◆ **Data**:
'''

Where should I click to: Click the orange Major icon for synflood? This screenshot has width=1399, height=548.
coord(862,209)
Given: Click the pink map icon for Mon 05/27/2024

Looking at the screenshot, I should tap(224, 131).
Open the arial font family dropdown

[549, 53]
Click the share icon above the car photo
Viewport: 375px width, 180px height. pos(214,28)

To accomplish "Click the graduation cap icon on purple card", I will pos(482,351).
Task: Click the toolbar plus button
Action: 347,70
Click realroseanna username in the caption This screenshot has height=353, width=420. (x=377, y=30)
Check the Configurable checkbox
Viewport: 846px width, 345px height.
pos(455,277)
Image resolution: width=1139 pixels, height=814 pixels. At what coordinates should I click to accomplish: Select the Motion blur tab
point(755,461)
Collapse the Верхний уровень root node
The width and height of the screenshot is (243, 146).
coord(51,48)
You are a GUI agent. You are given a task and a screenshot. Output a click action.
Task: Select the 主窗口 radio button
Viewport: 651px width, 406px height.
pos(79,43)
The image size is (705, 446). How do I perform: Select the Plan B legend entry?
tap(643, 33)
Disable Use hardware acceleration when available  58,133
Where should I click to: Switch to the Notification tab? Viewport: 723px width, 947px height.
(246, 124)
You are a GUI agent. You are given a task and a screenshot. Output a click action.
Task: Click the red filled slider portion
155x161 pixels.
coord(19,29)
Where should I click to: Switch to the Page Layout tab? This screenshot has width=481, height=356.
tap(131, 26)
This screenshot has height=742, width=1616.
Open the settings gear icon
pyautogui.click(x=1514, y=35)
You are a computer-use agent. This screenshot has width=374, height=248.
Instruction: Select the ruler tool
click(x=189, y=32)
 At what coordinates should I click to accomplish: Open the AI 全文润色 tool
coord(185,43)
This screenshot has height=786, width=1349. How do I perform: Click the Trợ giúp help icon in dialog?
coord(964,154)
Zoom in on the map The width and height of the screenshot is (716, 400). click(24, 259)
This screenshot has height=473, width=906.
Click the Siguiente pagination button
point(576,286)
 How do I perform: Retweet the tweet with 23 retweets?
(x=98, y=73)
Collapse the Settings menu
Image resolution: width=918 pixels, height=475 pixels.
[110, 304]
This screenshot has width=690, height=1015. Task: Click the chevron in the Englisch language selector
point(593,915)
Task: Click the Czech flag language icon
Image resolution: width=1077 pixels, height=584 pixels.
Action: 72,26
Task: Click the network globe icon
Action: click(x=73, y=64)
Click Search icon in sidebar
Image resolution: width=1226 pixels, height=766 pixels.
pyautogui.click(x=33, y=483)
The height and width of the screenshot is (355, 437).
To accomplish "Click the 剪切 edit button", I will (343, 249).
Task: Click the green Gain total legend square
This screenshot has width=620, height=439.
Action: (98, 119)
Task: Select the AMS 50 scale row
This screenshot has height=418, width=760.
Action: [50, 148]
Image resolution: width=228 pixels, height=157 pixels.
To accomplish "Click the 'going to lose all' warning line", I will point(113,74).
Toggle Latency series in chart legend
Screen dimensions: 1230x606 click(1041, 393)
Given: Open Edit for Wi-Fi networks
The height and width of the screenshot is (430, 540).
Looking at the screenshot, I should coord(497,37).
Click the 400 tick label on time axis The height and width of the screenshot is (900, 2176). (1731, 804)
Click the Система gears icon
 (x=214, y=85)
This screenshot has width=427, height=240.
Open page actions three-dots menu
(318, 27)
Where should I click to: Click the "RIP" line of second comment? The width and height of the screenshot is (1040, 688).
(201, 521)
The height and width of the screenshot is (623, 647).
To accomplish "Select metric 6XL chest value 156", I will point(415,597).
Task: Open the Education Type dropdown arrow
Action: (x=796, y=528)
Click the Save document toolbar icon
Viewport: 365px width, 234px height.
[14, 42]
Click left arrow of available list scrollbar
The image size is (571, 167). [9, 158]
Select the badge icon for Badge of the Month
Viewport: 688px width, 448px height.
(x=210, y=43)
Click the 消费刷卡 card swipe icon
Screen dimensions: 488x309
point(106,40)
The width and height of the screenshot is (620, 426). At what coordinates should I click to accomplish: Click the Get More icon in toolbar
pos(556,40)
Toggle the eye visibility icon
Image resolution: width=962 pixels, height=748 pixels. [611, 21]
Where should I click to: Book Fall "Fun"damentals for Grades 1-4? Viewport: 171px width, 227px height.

'''

◆ **Assignment**: Give back exactly the lines of the listing above, starting with its first line and ending with the line that holds "Disable Use hardware".

◆ **The answer**:
Where should I click to: Click the orange Major icon for synflood? This screenshot has width=1399, height=548.
coord(862,209)
Given: Click the pink map icon for Mon 05/27/2024

Looking at the screenshot, I should tap(224, 131).
Open the arial font family dropdown

[549, 53]
Click the share icon above the car photo
Viewport: 375px width, 180px height. pos(214,28)

To accomplish "Click the graduation cap icon on purple card", I will pos(482,351).
Task: Click the toolbar plus button
Action: 347,70
Click realroseanna username in the caption This screenshot has height=353, width=420. (x=377, y=30)
Check the Configurable checkbox
Viewport: 846px width, 345px height.
pos(455,277)
Image resolution: width=1139 pixels, height=814 pixels. At what coordinates should I click to accomplish: Select the Motion blur tab
point(755,461)
Collapse the Верхний уровень root node
The width and height of the screenshot is (243, 146).
coord(51,48)
You are a GUI agent. You are given a task and a screenshot. Output a click action.
Task: Select the 主窗口 radio button
Viewport: 651px width, 406px height.
pos(79,43)
The image size is (705, 446). How do I perform: Select the Plan B legend entry?
tap(643, 33)
Disable Use hardware acceleration when available  58,133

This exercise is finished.